|
|
|||
|
|
|
Diminishing Support for Child Care and Early Education
Access to child care and early childhood education is vital to women's economic well-being and the ability of their children to succeed in school. The Administration's FY 2009 budget continues its long-standing pattern of freezes or cuts to child care and early education programs that will continue to reduce access to these services.
With no increase in funding proposed for the Child Care and Development Block Grant (CCDBG), the Administration estimates that 200,000 low-income children and their families will lose child care assistance between FY 2007 and FY 2009. Already, thousands of children have lost child care assistance since FY 2002 due to virtually flat funding (representing a 12 percent real cut).
The small increase for Head Start proposed by the Administration-$149 million-is not even sufficient to cover inflation. This is on top of a cut of $11 million in the FY 2008 budget. As a result, 13,000 fewer low-income infants, toddlers, and preschoolers will be able to enroll in this comprehensive child development program in FY 2009 compared to FY 2007. Moreover, the proposed funding level does not provide the additional resources needed to carry out the program expansions and quality improvements that were approved with broad bipartisan support in last year's reauthorization of Head Start.
The Even Start program would be eliminated. This is the fourth straight year that the Administration has proposed to eliminate Even Start, which already absorbed a funding cut of over 50 percent in 2006.
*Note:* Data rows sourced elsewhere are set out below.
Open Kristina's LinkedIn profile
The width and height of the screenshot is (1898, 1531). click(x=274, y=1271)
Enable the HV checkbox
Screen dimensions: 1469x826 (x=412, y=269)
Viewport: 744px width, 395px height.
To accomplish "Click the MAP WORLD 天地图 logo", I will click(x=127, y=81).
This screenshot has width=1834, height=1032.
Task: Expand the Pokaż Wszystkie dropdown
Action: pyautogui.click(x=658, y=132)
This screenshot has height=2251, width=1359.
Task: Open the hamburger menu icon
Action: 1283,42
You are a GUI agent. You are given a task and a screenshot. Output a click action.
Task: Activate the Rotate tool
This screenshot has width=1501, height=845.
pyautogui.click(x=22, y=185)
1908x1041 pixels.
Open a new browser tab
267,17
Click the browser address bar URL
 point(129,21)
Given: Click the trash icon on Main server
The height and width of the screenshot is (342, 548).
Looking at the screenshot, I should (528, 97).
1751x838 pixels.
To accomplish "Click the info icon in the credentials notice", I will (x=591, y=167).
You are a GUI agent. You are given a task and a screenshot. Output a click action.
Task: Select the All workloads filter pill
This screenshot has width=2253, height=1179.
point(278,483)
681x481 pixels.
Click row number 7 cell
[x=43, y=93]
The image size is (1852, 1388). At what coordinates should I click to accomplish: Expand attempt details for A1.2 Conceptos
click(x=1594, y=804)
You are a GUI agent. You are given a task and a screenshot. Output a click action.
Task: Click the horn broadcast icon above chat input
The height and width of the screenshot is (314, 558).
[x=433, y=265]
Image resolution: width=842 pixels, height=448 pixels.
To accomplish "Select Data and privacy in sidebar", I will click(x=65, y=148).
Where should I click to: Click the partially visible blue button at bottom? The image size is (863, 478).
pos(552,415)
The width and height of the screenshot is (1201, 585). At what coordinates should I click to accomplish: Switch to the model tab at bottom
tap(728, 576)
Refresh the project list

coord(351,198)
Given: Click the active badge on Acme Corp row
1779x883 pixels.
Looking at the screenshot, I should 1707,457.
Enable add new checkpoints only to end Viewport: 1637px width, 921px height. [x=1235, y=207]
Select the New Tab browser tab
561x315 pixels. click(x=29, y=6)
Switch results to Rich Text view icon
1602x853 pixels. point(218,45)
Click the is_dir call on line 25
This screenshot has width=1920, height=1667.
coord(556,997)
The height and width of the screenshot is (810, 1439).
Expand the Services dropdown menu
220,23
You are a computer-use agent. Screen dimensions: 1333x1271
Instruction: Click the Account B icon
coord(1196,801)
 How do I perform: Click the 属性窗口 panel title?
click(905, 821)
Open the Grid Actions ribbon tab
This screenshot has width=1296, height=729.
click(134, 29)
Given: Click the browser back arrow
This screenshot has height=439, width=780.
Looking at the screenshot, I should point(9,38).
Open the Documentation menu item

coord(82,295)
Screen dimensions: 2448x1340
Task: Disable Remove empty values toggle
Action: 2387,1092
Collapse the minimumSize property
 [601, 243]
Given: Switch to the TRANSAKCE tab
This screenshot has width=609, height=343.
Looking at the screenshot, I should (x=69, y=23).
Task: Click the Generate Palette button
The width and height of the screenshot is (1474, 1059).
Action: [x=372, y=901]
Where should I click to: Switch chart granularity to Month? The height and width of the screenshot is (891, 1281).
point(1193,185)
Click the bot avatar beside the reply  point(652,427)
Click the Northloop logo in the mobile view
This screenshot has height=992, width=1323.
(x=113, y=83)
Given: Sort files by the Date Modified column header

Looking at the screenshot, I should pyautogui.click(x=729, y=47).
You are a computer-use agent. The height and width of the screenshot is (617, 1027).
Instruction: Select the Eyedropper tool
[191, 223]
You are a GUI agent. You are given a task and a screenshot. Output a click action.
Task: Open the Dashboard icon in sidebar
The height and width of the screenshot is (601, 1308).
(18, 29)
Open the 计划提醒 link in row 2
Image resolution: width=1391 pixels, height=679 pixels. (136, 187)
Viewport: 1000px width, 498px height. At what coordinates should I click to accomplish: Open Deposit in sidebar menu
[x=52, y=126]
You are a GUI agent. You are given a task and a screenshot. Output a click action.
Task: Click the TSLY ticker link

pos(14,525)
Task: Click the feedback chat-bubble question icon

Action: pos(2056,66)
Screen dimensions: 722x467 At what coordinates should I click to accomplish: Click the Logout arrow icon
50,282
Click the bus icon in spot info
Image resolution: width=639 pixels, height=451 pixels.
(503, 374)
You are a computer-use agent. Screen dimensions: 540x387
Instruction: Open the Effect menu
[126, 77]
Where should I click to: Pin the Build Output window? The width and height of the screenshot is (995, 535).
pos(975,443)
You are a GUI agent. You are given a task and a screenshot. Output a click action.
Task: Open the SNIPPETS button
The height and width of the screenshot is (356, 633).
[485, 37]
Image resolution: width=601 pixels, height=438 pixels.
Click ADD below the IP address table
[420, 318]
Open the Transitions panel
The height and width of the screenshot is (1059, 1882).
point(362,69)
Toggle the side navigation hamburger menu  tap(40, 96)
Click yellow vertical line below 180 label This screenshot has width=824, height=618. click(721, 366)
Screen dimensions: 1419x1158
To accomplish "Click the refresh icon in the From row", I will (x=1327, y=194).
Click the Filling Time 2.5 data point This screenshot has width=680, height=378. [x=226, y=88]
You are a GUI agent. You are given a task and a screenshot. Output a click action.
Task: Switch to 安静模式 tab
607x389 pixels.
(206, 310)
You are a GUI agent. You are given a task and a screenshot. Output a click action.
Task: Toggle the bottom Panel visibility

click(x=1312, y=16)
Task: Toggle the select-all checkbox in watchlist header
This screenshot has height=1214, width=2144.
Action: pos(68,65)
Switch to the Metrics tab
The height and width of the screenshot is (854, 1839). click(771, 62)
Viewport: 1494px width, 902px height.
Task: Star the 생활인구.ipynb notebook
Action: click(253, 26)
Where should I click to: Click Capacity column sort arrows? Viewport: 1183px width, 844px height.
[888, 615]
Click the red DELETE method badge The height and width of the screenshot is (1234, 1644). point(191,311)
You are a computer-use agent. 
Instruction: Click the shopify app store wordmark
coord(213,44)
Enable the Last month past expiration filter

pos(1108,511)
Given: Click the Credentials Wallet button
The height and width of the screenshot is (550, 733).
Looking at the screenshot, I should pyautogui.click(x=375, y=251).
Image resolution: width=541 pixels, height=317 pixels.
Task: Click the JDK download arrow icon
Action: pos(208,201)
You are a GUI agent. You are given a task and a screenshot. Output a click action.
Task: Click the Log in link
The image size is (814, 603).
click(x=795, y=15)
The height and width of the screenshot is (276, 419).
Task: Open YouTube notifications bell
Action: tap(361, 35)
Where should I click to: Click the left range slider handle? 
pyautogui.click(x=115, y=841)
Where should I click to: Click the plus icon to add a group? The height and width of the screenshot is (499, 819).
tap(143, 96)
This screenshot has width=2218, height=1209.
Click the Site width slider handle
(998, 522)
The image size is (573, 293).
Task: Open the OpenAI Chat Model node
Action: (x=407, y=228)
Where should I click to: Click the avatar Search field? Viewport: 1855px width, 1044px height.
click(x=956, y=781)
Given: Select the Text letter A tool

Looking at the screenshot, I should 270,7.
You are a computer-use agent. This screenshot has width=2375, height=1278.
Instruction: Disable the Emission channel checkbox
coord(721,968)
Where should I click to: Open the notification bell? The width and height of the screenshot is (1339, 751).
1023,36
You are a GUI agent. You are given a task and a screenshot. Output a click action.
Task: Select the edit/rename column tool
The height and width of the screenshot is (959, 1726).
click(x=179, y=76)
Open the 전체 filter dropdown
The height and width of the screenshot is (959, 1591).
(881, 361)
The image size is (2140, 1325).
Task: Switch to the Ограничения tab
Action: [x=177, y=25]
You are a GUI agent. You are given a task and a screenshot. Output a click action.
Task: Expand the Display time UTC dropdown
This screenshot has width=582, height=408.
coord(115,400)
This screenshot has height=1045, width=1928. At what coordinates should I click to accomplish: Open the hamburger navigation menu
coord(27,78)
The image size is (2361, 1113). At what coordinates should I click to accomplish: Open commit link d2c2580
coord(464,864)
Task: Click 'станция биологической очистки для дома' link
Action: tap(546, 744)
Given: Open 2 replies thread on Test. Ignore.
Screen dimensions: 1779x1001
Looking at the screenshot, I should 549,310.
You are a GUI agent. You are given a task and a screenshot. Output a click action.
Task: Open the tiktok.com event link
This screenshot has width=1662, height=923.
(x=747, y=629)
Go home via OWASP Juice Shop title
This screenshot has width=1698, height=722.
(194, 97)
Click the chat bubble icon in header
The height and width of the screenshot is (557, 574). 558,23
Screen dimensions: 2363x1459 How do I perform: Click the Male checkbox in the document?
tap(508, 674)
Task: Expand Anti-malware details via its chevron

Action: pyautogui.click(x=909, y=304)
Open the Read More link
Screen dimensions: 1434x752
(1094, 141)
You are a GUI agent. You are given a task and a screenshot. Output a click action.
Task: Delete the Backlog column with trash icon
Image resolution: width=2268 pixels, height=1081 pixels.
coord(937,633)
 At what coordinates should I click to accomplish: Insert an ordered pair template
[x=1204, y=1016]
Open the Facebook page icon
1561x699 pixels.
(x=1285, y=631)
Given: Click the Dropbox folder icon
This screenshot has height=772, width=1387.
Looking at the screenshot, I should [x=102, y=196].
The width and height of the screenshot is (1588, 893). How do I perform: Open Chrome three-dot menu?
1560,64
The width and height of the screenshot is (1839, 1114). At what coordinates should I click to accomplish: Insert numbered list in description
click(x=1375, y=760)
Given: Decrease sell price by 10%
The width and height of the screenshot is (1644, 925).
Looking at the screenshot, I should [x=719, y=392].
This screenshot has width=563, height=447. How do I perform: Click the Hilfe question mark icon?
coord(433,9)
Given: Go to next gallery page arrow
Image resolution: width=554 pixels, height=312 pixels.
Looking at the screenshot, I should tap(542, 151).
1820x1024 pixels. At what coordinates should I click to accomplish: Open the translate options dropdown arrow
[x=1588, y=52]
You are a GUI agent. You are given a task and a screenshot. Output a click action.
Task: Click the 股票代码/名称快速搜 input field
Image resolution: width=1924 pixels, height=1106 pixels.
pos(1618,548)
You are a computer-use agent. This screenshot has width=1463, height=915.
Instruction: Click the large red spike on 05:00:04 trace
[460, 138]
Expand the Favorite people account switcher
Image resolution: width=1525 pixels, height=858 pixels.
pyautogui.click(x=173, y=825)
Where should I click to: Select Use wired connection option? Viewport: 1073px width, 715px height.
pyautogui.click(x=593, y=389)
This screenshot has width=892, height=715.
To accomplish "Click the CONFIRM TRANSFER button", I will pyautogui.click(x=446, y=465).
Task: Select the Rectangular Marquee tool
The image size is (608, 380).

Several other programs would be frozen or targeted for reductions:
Child Care Access Means Parents in School (CCAMPIS) funding would be frozen, hurting mothers' ability to stay in school.
The Administration's budget would cut the 21st Century Community Learning Centers after-school program by $281 million-over 25 percent. This would result in hundreds of thousands of children losing vital after-school support. In addition, the Administration proposes to convert the program from a community-based grant program to a voucher program, which would jeopardize the high-quality, stable after-school opportunities that the program currently makes available to low-income school-age children.
The Grants for Infants and Families and Preschool Grants programs, under the Individuals with Disabilities Education Act (IDEA), would be flat-funded. Real funding for these programs, which provide crucial early intervention and education services to young children with disabilities, has already fallen by 20 percent and 13 percent, respectively, since 2002.